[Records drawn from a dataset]
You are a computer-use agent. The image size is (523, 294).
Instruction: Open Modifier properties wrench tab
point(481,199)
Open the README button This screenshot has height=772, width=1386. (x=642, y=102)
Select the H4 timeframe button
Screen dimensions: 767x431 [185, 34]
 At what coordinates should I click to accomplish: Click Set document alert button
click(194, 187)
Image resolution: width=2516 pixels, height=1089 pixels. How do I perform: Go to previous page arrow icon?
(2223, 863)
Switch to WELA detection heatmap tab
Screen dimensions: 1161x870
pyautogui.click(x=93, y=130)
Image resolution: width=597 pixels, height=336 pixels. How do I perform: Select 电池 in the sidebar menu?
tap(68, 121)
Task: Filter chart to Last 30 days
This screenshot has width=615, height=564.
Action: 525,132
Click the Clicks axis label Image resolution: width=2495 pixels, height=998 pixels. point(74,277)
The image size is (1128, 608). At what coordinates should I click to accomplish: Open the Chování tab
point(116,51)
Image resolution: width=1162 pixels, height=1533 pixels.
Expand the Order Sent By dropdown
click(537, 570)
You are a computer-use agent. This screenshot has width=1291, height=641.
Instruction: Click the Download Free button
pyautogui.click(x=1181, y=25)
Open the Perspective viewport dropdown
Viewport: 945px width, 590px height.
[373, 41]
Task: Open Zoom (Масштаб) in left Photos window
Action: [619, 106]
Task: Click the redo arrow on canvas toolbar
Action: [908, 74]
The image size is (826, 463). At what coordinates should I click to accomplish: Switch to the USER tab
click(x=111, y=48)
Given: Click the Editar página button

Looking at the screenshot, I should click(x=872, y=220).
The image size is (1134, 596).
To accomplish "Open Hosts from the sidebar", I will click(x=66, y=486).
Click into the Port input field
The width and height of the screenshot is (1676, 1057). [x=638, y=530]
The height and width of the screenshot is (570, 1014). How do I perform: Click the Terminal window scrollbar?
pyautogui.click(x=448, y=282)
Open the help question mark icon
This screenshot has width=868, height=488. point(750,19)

Task prompt >> Wherever the string "agent" occurs in the entries, copy that whole line.

Response below >>
You are a computer-use agent. The image size is (523, 294).
You are a computer-use agent. This screenshot has width=1291, height=641.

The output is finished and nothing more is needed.